L'asse Renzi/Bellanova - Salvini/PD/Di Maio - padroni/sindacati confederali, è tutto dalla parte dei Mittal
Questo vuol dire esuberi - immunità penale ai padroni rafforzata - proroga dei tempi dei lavori dell'Altoforno 2 - Taglio dell'affitto a Mittal.
E' inutile dire che gli effetti di queste misure concordate da padroni/governo e sindacati confederali sarebbero devastanti per gli operai dell'appalto e all'interno della fabbrica prevarrebbe ancor più una linea del massimo sfruttamento, trasferimenti, demansionalizzazione, terziarizzazione, riduzioni dei diritti dei lavoratori, della libertà di sciopero e delle libertà sindacali.

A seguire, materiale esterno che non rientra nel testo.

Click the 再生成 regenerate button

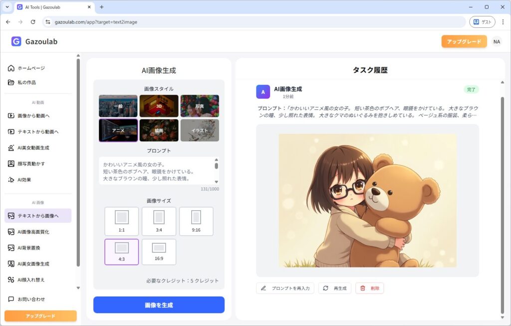335,288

Non ci sono alternative a una lotta vera e senza sconti degli operai e delle masse popolari della città in maniera prolungata e con tutte le forme di lotte necessarie:
Nessun esubero - piano per rientro dei cassintegrati in CIGS - salvaguardia di lavoro, salari e diritti nelle ditte dell'appalto – sicurezza in fabbrica con una postazione ispettiva permanente sotto controllo operaio dentro l’area ArcelorMittal e appalto – estensione dei benefici amianto anche con una legge speciale tenendo conto della fabbrica delle morti sul lavoro e inquinante - reale bonifica e ambientalizzazione della fabbrica a tappe forzate, con un utilizzo generale dei lavoratori – che così rientrano al lavoro tutti.
Sul fronte della salute, emergenza ambientale e sanitaria, bonifiche del territorio si può e si deve fare di più. Servono nuovi fondi dello Stato a sostegno - torniamo agli 8 miliardi necessari indicati nel 2012 dall'inchiesta Todisco.
Questa piattaforma va imposta sia a Mittal se resta, ma anche nei confronti di una azienda commissariata o nazionalizzata dallo Stato, sia a un nuovo padrone diverso da Mittal.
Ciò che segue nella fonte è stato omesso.